Пошёл уже второй месяц, как Ульяновы живут в Кокушкине. В позапрошлом году, как всегда, приезжали всей семьёй. Это было самое весёлое и беззаботное лето… В прошлом году приехали без Ильи Николаевича, через пять месяцев после его смерти. Вся деревня вышла тогда на тракт встречать осиротевшую семью, чтобы выразить сочувствие тяжкому горю. Илью Николаевича любили и почитали, а Марию Александровну старухи по привычке называли Машенькой, знали её ещё девочкой. Здесь она вышла замуж, и свадьбу справляли в Кокушкинской усадьбе, а затем привозила сюда одного за другим всех своих шестерых детей. Дети подрастали, водили дружбу с деревенскими сверстниками — русскими и татарами. Мария Александровна была в деревне и лекарем, и советчиком, и крёстной матерью многих детей.

А вот в это лето никто не вышел навстречу. Даже деревенские ребятишки не прибежали за гостинцами. Ульяновы приехали на этот раз без Саши. Через семь недель после его страшной гибели, казни. И Аня прибыла в Кокушкино не отдыхать, а отбывать свою пятилетнюю ссылку. Опальная семья… Непривычно тихо стало в усадьбе. Один только урядник наведывался каждый день, чтобы удостовериться, что его «подопечная» Анна Ульянова на месте. Зачастил в деревню и становой пристав из Лаишевского уезда. Большой, рыжий, он приезжал, развалясь в тарантасе, пинком сапога распахивал дверь в любую избу и, гремя саблей, усаживался в передний угол. Зыркал злыми зелёными глазами и устрашающе вопрошал: «Ну, как перед богом, докладывайте, кто приезжал к Ульяновым, пошто приходят они к вам в деревню, о чём говорят? Кто им землянику да грибы носит?» Крестьяне божились, что Ульяновы в деревню не заглядывают, никто к ним в усадьбу не ходит. «Смотрите вы у меня. Мне всё известно! — многозначительно произносил пристав. — Не забывайте, что Ульяновы опасные государственные преступники. Ихний сын Александр на царя руку поднял, за что жизни его лишили. Повесили, значит».

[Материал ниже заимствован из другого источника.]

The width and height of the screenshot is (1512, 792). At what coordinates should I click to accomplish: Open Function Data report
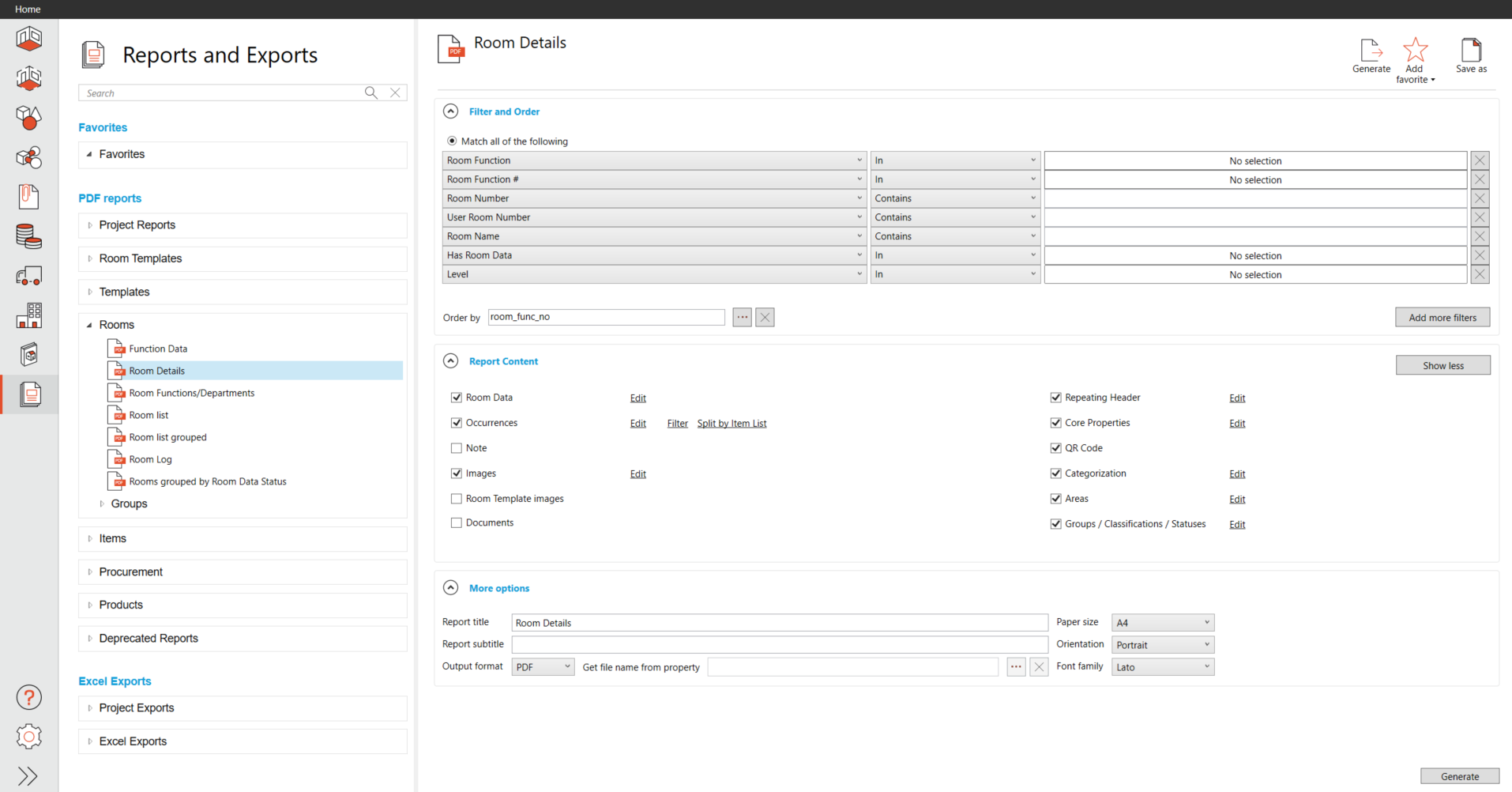coord(158,349)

Так, впервые за много лет, между усадьбой и деревней усилиями полицейских была воздвигнута стена отчуждения.

Стрекочут кузнечики. Вьются вокруг лампы ночные бабочки. Всё как прежде. И всё иначе…

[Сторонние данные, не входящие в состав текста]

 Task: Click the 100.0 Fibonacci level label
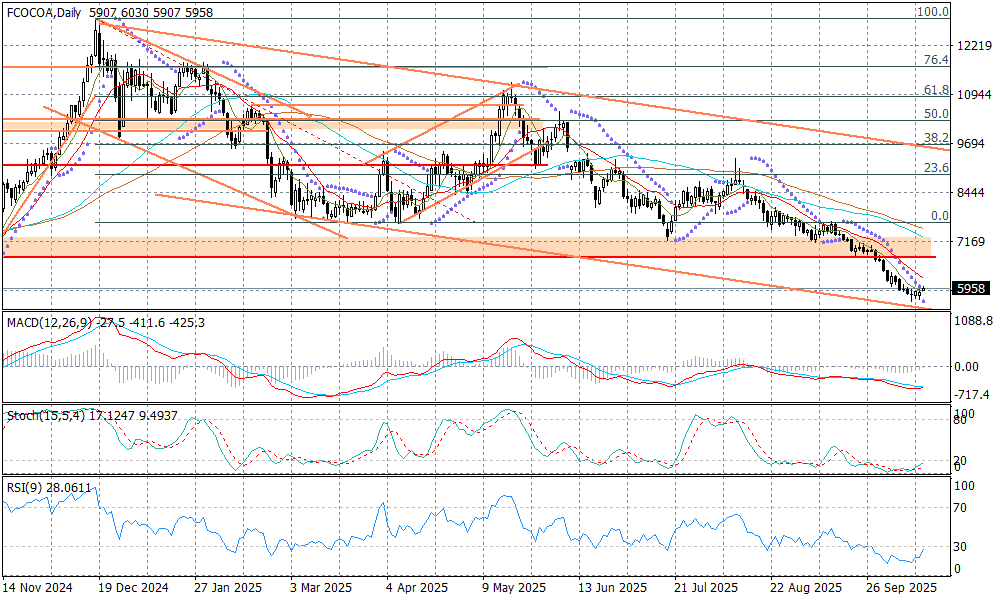pyautogui.click(x=932, y=12)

Володя смахнул с бумаг мошкару, разгладил рукой страницы раскрытой книги и заставил себя вчитываться в строчки «Юридической энциклопедии». Через три недели с небольшим он станет студентом юридического факультета Казанского университета. И уже сейчас старается включиться в ритм студенческой жизни. Он должен явиться в аудиторию не раздавленным горем потери старшего брата, а, собранным и стойким.

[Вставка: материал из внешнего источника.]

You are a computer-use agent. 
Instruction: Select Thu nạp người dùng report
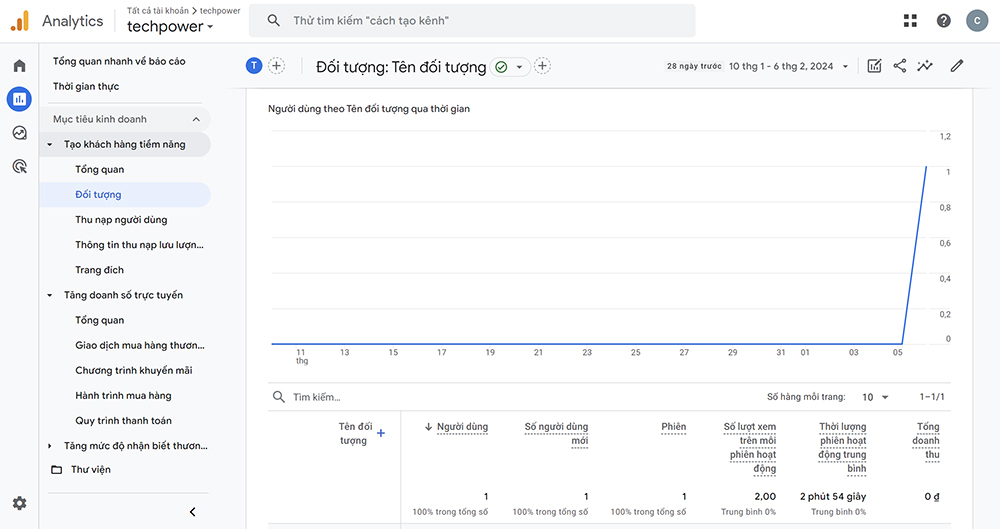click(x=121, y=220)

В саду послышались чьи-то тяжёлые шаги. Володя поднялся со стула. Кто это мог быть? Наверно, урядник увидел освещённое окно, и решил проверить, что здесь происходит. Володя подошёл к окну, чтобы закрыть его, но перед ним возникла фигура Карпея.

— Здравия желаем, Володимир Ильич. — Старик снял картуз и поклонился.

— Здравствуйте, дедушка Карпей. Что привело вас в такой поздний час?

— Беда привела, Володимир Ильич. Я понимаю, у вас своё лихое горе…

— Я сейчас выйду, дедушка Карпей, — Володя накинул на плечи гимназическую тужурку и вышел на крыльцо. В тёмном небе над вязами сверкали яркие звёзды.

— Присядем, — предложил Володя.

Карпей, кряхтя, опустился на ступеньку.

— Что за беда? Что случилось, дедушка Карпей?

— Светопреставления люди ждут в пятницу. Прихода антихриста. Земля, говорят, разверзнется, скот и избы в тартарары провалятся, люди в геенне огненной сгорят.

— Кто говорит-то?

— Все говорят. Гуртовщики сказывали, которые скотину намедни гнали на убой в Казань. Юродивые люди приходили, говорили, что в пятницу конец света предстоит. Закупщики из городу приезжали, скот закупать. Яков Феклин дал согласие свою лошадь за четверть цены продать, всё равно погибнет.

Володя встал.

— Вот, вот, вот! Даже на лунной тени толстосумы наживаются. Сами-то они грамотные, понимают, что никакого светопреставления не будет, а людское неведение используют. Ну, скажите, дедушка Карпей, если всё погибнет и провалится в тартарары, зачем им скот покупать, на тот свет его с собой не возьмёшь?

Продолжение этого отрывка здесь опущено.